Briner Peter · Ständerat · 2002-03-12
Briner Peter · Ständerat · Schaffhausen · Freisinnig-demokratische Fraktion · 2002-03-12
Wortprotokoll
Wie Sie alle bin auch ich im Vorfeld dieser Gesetzgebung von den verschiedensten Kreisen zu [PAGE 113] Armeeleitbild und Armeereform angegangen worden. Ein Anliegen, das zwar weder eine besondere strategische noch operative Bedeutung hat, möglicherweise dafür eine psychologische, hat mir ein verdienter Oberst der Aktivdienstgeneration vorgelegt.

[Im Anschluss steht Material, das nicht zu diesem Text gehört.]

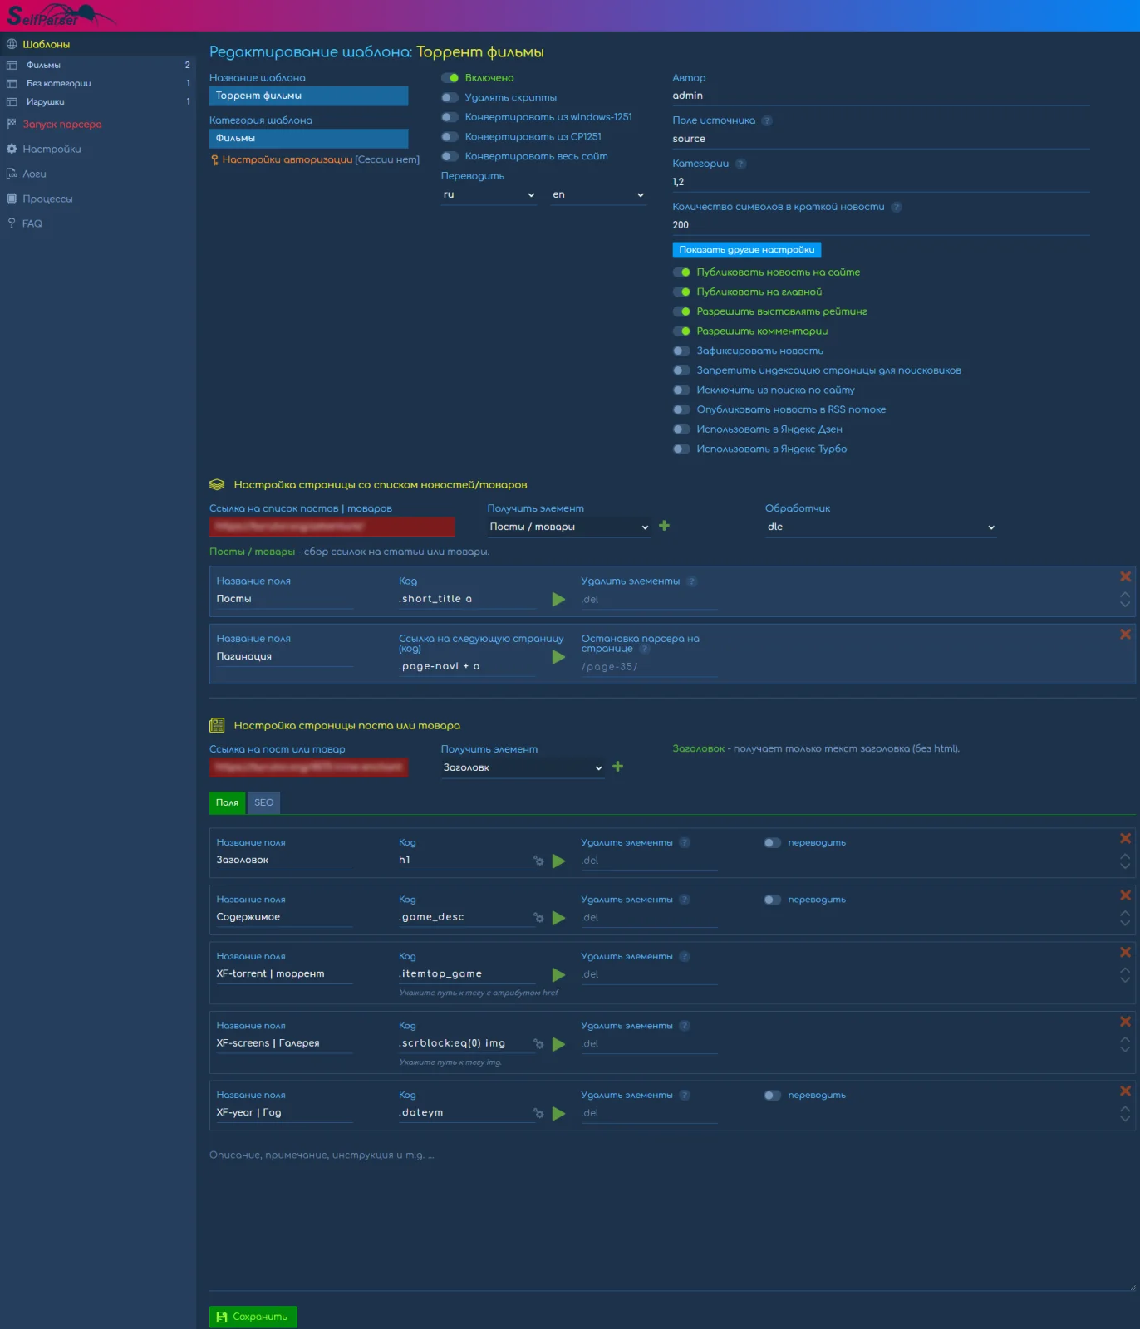1140x1329 pixels.
Task: Open the Обработчик dle dropdown
Action: click(x=880, y=527)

Ich fand dazu in der Botschaft keine klare Antwort, obwohl da sicher viel geregelt wird, beispielsweise die Limitierung der Anzahl der "Durchdiener", eine Wortschöpfung übrigens, die im Korrekturprogramm der Textverarbeitung meines Computers rot unterstrichen daherkommt und im helvetischen Sprachgebrauch - daran halte ich fest - keine Zierde ist, ebenso wenig übrigens wie der neue Begriff "Aufwuchs", der - wenn überhaupt - am ehesten im Gartenbau verstanden wird, etwa als Klon zwischen "Wildwuchs" und "Aufguss".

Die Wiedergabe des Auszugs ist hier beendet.